The input >>

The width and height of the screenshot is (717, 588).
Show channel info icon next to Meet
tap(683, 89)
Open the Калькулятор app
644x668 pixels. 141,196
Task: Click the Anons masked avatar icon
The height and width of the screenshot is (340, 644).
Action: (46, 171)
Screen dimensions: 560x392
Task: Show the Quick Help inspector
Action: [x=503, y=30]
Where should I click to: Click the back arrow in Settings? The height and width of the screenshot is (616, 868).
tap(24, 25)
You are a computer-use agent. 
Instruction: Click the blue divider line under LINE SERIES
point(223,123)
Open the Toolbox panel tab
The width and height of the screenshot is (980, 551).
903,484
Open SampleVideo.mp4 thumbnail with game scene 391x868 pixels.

Task objective >>
Give back exactly the lines from the one that contains "Instruction: Click the" to the end of the material, both ends kept, and no other line.

Solution for this exercise >>
Instruction: Click the blue divider line under LINE SERIES
point(223,123)
Open the Toolbox panel tab
The width and height of the screenshot is (980, 551).
903,484
Open SampleVideo.mp4 thumbnail with game scene 391x868 pixels.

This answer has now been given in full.